DTensor Example Usage#

uv run examples/run_sft.py policy.dtensor_cfg.lora_cfg.enabled=true

Megatron Configuration Parameters#

The LoRA configuration is specified under the policy.megatron_cfg.peft section:

policy:
  megatron_cfg:
    peft:
      enabled: false                # Set to True to enable LoRA fine-tuning
      target_modules: []            # List of module names to apply LoRA, defaults to all linear layers
      exclude_modules: []           # List of module names not to apply LoRa.
      dim: 32                       # LoRA rank (r): controls adaptation capacity
      alpha: 32                     # LoRA scaling factor (effective lr = alpha/dim)
      dropout: 0.0                  # Dropout probability for LoRA layers
      dropout_position: "pre"       # Dropout position: "pre" or "post"
      lora_A_init_method: "xavier"  # Initialization method for lora A: "xavier" or "uniform"
      lora_B_init_method: "zero"    # Initialization method for lora B: "zero"
      a2a_experimental: false       # Enables the experimental All-to-All (A2A) communication strategy.
      lora_dtype: None              # Weight's dtype

Megatron Parameter Details#

  • enabled (bool): Whether to enable LoRA training

  • target_modules (list): Specific module names to apply LoRA. Defaults to all linear layers if the list is left empty.
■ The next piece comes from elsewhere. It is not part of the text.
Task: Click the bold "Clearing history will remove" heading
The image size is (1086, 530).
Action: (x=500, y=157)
Example: [‘linear_qkv’, ‘linear_proj’, ‘linear_fc1’, ‘linear_fc2’].

    • ‘linear_qkv’: Apply LoRA to the fused linear layer used for query, key, and value projections in self-attention.
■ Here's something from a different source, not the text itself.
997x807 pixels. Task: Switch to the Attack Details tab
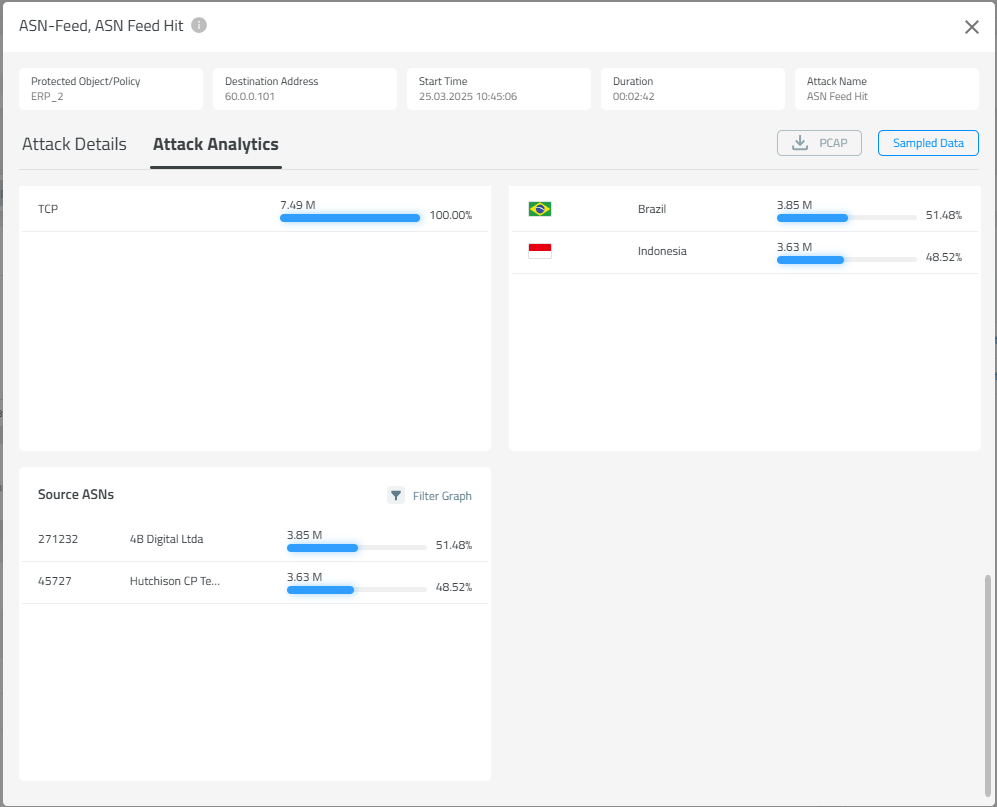(74, 144)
    • ‘linear_proj’: Apply LoRA to the linear layer used for projecting the output of self-attention.

    • ‘linear_fc1’: Apply LoRA to the first fully-connected layer in MLP.
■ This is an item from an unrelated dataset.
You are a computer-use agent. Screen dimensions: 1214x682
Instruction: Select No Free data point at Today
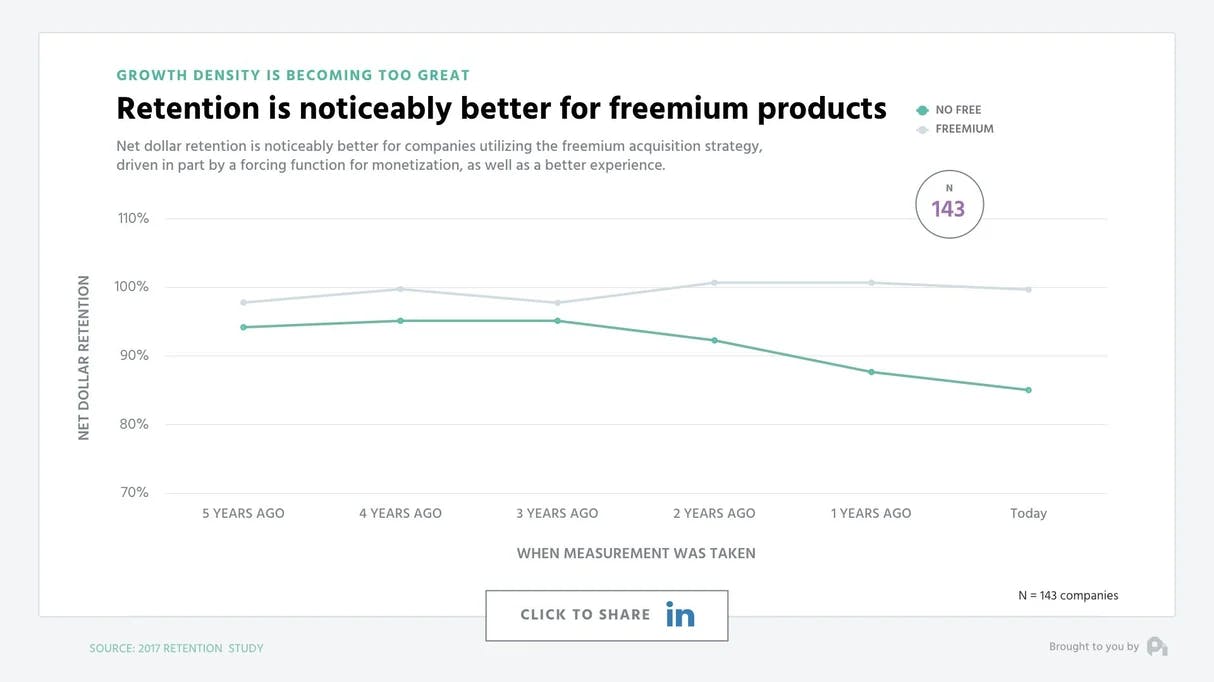click(1028, 390)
    • ‘linear_fc2’: Apply LoRA to the second fully-connected layer in MLP. Target modules can also contain wildcards. For example, you can specify target_modules=[’.layers.0..linear_qkv’, ‘.layers.1..linear_qkv’] to add LoRA to only linear_qkv on the first two layers.

  • exclude_modules (List[str], optional): A list of module names not to apply LoRa. It will match all nn.Linear & nn.Linear-adjacent modules whose name does not match any string in exclude_modules. If used, will require target_modules to be empty list or None.

  • dim (int): LoRA rank (r). Lower values = fewer parameters but less capacity. Typical: 4, 8, 16, 32, 64

  • alpha (int): LoRA scaling factor. Effective learning rate multiplier = alpha/dim. Typical: 16, 32, 64

  • dropout (float): Dropout probability for regularization, defaults to 0.0

  • dropout_position (str): Apply dropout before (“pre”) or after (“post”) LoRA

  • lora_A_init (str): Initialization method for lora_A (choices: [‘xavier’, ‘uniform’]), defaults to xavier.

  • lora_B_init (str): Initialization method for the low-rank matrix B. Defaults to “zero”.

  • a2a_experimental (bool): Enables the experimental All-to-All (A2A) communication strategy. Defaults to False.

  • lora_dtype (torch.dtype): Weight’s dtype, by default will use orig_linear’s but if they are quantized weights (e.g. 4bit) needs to be specified explicitly.

Megatron Example Usage#

The config uses DTensor by default, so the megatron backend needs to be explicitly enabled.

uv run examples/run_sft.py \
  --config examples/configs/sft.yaml \
  policy.dtensor_cfg.enabled=false \
  policy.megatron_cfg.enabled=true \
  policy.megatron_cfg.peft.enabled=true

For more details on LoRA, see LoRA: Low-Rank Adaptation of Large Language Models.